◆ **What is needed**: State only how many lines below include the string "will".

◆ **Data for this task**:
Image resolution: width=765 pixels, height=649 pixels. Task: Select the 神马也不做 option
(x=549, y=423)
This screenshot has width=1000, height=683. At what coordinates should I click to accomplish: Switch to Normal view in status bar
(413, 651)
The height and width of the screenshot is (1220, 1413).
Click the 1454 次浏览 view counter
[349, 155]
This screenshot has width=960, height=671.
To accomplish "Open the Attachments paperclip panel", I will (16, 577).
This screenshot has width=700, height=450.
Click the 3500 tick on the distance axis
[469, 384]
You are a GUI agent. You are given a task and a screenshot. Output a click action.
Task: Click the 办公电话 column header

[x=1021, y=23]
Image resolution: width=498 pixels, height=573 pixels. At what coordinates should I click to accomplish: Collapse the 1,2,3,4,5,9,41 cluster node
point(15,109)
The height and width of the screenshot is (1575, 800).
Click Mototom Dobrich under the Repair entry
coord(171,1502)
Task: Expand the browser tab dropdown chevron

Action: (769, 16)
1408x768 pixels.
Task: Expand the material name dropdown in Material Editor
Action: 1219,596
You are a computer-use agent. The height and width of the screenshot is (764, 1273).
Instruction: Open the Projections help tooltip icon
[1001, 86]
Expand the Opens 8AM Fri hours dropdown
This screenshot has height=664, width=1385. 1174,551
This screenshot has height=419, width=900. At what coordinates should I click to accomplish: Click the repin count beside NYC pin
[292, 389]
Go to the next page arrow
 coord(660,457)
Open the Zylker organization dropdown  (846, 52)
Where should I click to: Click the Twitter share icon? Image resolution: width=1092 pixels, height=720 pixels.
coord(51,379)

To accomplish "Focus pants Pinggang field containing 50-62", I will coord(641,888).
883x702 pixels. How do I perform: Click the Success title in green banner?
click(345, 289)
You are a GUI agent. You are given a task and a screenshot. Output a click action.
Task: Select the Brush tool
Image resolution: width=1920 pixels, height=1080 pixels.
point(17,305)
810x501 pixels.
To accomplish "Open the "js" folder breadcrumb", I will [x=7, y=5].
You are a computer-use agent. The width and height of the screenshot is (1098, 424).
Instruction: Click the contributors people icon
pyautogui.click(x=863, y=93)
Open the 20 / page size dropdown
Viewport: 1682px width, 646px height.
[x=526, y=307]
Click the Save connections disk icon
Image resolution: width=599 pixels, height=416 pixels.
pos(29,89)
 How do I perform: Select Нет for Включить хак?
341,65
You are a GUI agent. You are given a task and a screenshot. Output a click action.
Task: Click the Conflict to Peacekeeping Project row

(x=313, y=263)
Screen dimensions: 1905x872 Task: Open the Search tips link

◆ **Solution for this task**: 3